• _Your goal_
Take the lines below from the first through the one that contains "[Pinterest] (1204, 2046)" and copy them exactly.

───── Listed records

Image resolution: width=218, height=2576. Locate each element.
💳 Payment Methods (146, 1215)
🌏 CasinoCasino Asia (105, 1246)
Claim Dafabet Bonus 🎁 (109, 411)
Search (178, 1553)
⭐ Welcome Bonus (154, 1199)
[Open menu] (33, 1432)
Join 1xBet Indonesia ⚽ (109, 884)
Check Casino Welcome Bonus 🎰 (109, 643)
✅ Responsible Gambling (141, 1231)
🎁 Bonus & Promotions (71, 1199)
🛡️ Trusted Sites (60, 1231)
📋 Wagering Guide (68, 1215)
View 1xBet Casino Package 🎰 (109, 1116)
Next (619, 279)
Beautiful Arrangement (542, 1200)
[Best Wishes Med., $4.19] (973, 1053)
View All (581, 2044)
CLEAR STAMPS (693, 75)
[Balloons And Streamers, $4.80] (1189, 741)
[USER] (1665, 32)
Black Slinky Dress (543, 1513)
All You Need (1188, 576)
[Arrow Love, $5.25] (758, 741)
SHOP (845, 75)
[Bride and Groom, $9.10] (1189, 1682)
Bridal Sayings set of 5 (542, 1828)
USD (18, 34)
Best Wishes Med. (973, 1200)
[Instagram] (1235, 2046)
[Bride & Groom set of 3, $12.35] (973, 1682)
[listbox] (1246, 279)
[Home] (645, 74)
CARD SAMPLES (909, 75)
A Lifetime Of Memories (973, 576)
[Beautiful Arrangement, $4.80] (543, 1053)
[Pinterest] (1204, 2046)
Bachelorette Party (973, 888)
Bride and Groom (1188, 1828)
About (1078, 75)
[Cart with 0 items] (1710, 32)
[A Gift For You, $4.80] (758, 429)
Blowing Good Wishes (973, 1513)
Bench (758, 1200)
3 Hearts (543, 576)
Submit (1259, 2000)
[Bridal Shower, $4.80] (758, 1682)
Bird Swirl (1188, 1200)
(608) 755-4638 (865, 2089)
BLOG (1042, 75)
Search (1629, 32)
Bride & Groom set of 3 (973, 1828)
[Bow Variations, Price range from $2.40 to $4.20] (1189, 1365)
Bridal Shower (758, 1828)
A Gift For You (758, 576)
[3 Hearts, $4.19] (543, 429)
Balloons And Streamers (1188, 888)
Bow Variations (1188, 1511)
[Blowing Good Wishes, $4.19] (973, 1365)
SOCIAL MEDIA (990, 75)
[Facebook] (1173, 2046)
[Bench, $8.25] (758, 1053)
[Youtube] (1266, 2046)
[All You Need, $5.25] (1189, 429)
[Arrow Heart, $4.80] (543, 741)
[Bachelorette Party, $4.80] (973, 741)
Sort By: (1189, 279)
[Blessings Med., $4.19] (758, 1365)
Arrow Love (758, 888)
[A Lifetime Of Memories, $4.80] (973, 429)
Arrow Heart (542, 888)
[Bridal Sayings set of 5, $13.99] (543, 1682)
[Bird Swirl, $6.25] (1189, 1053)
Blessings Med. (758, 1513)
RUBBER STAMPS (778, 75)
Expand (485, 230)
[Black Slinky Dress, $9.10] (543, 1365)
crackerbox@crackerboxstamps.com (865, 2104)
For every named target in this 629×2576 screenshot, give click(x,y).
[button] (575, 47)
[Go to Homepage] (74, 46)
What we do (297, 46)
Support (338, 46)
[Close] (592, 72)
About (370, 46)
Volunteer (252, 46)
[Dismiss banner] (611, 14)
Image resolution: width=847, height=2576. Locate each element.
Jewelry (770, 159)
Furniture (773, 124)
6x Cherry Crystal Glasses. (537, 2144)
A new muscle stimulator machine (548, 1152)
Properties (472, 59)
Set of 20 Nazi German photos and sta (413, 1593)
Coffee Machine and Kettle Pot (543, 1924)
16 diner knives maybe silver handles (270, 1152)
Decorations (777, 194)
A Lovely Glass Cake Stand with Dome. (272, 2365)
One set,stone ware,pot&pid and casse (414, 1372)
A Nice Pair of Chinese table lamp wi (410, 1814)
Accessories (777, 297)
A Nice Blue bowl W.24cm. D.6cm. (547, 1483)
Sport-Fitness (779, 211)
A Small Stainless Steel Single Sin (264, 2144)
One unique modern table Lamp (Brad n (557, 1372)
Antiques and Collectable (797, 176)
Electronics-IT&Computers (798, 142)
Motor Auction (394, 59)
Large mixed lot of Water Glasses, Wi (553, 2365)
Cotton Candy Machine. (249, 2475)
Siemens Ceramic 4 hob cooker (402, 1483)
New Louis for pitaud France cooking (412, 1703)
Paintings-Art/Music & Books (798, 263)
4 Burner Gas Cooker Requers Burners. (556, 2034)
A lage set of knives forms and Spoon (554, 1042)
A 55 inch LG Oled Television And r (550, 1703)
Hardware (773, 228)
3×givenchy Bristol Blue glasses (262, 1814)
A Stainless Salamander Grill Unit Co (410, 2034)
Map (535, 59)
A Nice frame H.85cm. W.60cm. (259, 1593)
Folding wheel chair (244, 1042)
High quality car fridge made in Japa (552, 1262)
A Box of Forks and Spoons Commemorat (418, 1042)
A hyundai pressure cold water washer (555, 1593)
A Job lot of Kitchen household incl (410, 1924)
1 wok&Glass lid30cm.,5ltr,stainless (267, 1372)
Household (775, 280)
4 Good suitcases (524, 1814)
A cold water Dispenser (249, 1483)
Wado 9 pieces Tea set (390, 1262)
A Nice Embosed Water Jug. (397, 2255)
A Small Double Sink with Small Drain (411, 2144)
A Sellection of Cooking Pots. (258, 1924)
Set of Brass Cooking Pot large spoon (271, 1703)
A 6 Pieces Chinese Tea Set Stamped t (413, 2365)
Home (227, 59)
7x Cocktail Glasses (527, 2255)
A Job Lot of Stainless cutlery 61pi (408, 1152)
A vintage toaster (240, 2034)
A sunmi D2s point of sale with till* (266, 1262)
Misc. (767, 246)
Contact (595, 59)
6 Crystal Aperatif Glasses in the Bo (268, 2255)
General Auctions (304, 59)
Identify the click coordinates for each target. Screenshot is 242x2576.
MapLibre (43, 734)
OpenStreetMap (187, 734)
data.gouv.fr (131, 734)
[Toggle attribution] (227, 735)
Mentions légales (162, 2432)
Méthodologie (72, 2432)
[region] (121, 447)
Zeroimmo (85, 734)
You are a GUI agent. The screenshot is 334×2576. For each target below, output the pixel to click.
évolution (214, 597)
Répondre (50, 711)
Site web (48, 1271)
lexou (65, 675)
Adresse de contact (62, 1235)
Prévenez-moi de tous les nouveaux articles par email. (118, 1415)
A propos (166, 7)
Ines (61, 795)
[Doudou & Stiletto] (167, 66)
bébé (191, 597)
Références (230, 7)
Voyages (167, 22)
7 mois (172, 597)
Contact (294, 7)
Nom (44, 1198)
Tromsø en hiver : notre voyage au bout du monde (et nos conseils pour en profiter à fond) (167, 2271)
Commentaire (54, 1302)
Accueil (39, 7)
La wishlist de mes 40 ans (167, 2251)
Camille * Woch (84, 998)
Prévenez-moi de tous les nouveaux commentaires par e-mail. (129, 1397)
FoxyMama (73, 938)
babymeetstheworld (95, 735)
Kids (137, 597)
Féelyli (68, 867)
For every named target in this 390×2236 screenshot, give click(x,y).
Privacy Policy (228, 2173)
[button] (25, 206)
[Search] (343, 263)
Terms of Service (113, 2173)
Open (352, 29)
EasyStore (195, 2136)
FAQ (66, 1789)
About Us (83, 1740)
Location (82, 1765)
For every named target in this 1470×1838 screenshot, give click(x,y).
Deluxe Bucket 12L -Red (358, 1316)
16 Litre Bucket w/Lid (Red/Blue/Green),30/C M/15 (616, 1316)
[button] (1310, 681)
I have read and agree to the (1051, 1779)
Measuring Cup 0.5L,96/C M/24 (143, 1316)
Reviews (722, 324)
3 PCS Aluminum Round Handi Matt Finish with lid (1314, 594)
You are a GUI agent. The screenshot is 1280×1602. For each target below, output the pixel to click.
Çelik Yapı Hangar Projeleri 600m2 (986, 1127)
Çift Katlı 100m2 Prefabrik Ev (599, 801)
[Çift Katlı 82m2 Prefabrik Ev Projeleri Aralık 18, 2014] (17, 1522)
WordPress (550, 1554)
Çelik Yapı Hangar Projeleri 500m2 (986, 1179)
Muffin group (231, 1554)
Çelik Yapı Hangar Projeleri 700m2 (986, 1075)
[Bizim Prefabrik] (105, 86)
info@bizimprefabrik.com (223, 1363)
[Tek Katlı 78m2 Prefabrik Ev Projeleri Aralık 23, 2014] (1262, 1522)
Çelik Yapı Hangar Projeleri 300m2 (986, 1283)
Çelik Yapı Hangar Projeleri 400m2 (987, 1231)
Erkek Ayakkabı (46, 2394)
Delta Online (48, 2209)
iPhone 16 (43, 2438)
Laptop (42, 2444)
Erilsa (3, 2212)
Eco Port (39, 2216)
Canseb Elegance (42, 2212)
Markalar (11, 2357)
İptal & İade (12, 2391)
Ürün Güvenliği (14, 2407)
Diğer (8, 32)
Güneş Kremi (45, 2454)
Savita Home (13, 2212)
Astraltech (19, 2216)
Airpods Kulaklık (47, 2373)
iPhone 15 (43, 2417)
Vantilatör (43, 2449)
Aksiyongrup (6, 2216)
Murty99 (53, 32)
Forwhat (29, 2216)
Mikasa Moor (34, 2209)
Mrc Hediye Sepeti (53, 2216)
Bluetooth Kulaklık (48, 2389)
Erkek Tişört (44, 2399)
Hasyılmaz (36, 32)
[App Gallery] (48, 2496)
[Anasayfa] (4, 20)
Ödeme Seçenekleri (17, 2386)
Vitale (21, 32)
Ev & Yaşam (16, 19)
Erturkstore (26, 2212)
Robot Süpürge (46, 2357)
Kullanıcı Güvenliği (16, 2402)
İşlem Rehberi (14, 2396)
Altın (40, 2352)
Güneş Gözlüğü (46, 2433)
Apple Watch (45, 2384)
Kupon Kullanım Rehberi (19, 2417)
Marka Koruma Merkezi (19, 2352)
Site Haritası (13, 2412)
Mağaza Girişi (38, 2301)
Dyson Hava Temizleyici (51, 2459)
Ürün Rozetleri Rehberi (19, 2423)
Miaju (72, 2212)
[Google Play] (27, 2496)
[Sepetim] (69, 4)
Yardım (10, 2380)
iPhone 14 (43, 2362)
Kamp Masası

──────────

• _Result for this task_
Image resolution: width=218, height=2576. Locate each element.
💳 Payment Methods (146, 1215)
🌏 CasinoCasino Asia (105, 1246)
Claim Dafabet Bonus 🎁 (109, 411)
Search (178, 1553)
⭐ Welcome Bonus (154, 1199)
[Open menu] (33, 1432)
Join 1xBet Indonesia ⚽ (109, 884)
Check Casino Welcome Bonus 🎰 (109, 643)
✅ Responsible Gambling (141, 1231)
🎁 Bonus & Promotions (71, 1199)
🛡️ Trusted Sites (60, 1231)
📋 Wagering Guide (68, 1215)
View 1xBet Casino Package 🎰 (109, 1116)
Next (619, 279)
Beautiful Arrangement (542, 1200)
[Best Wishes Med., $4.19] (973, 1053)
View All (581, 2044)
CLEAR STAMPS (693, 75)
[Balloons And Streamers, $4.80] (1189, 741)
[USER] (1665, 32)
Black Slinky Dress (543, 1513)
All You Need (1188, 576)
[Arrow Love, $5.25] (758, 741)
SHOP (845, 75)
[Bride and Groom, $9.10] (1189, 1682)
Bridal Sayings set of 5 (542, 1828)
USD (18, 34)
Best Wishes Med. (973, 1200)
[Instagram] (1235, 2046)
[Bride & Groom set of 3, $12.35] (973, 1682)
[listbox] (1246, 279)
[Home] (645, 74)
CARD SAMPLES (909, 75)
A Lifetime Of Memories (973, 576)
[Beautiful Arrangement, $4.80] (543, 1053)
[Pinterest] (1204, 2046)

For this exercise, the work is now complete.